DATA PROVIDED ->
★ ★ ★
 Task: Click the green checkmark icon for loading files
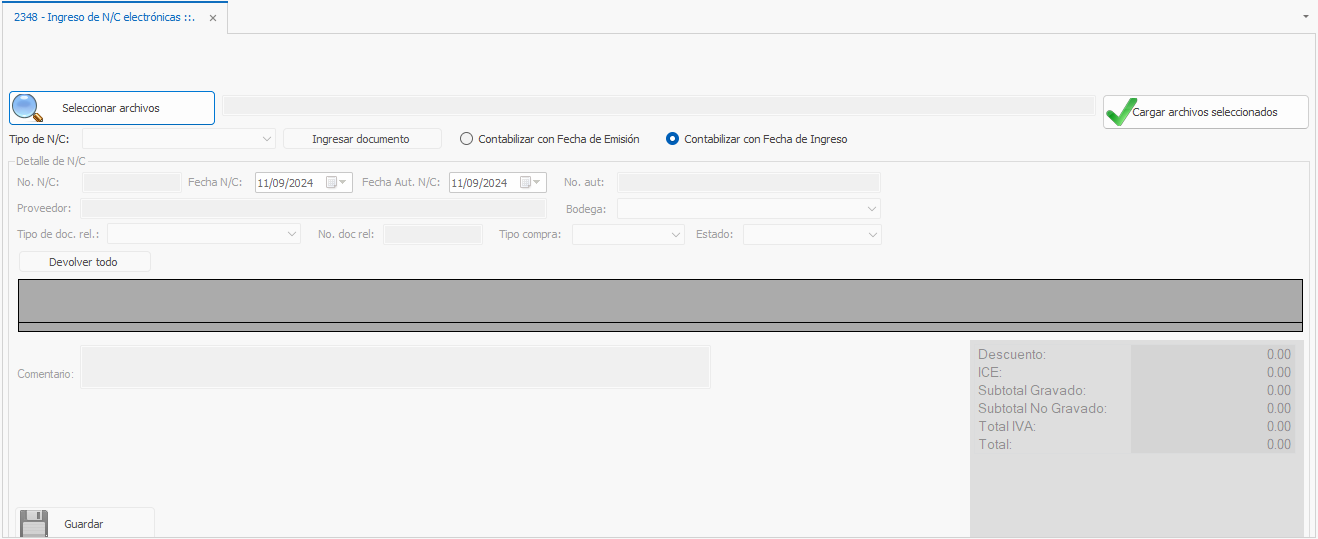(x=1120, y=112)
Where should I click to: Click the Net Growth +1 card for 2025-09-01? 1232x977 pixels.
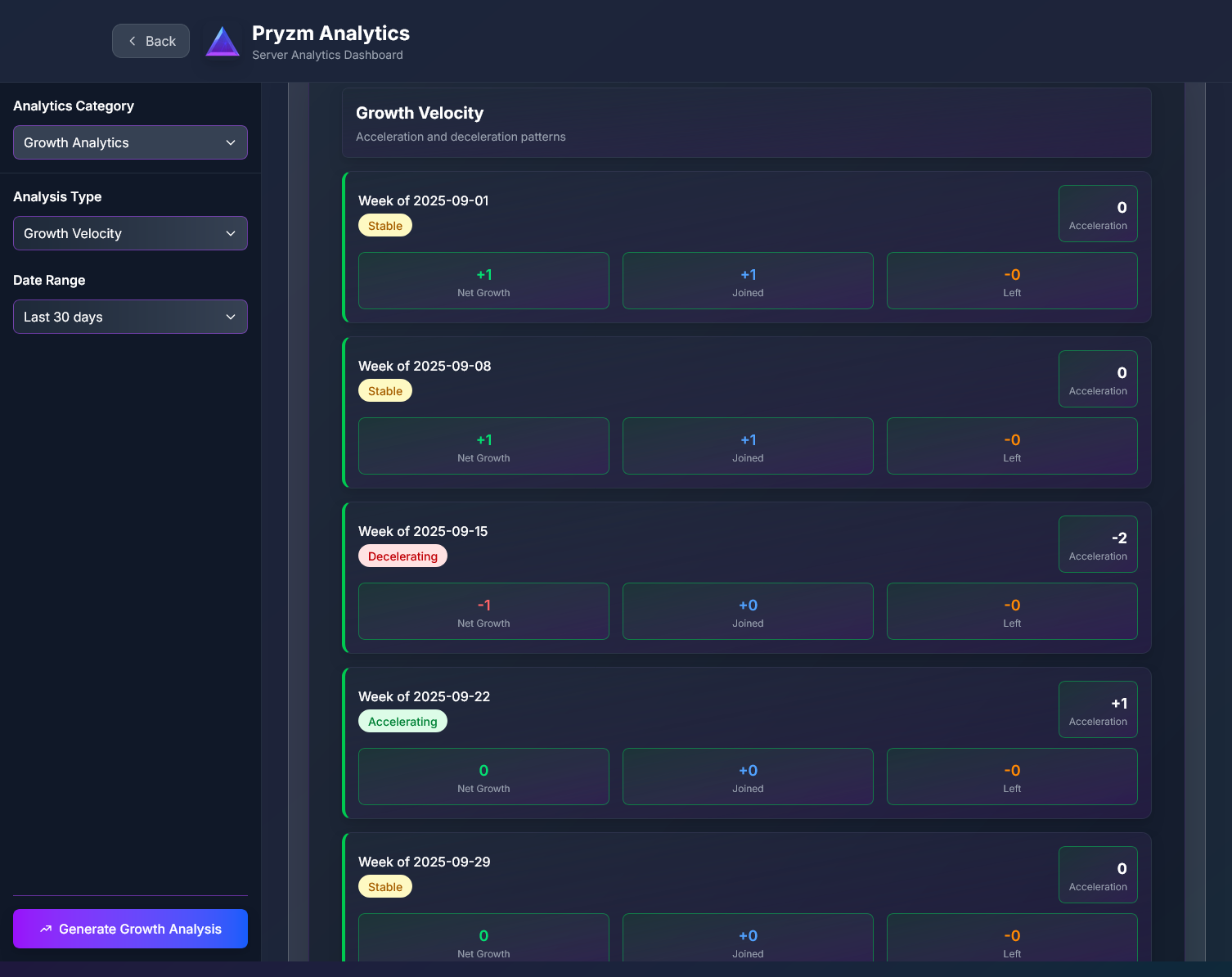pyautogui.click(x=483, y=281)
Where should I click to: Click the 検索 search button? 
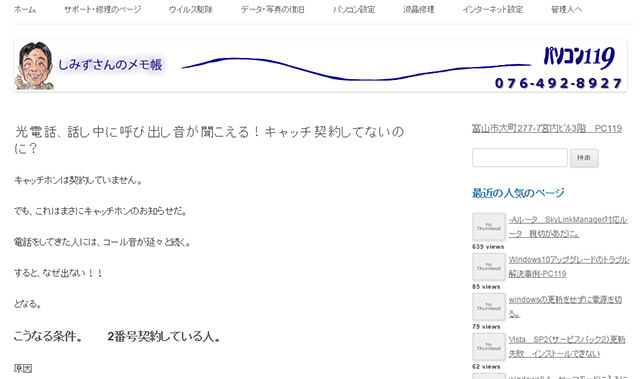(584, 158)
★ ★ ★
WORK REQUIRED ->
Nothing but the lines from the line holding "Where should I click to: Click the 検索" through the last line of the entries above is to be reproduced, exactly and without pictures.

THE COMPLETED TASK ->
Where should I click to: Click the 検索 search button? 
(584, 158)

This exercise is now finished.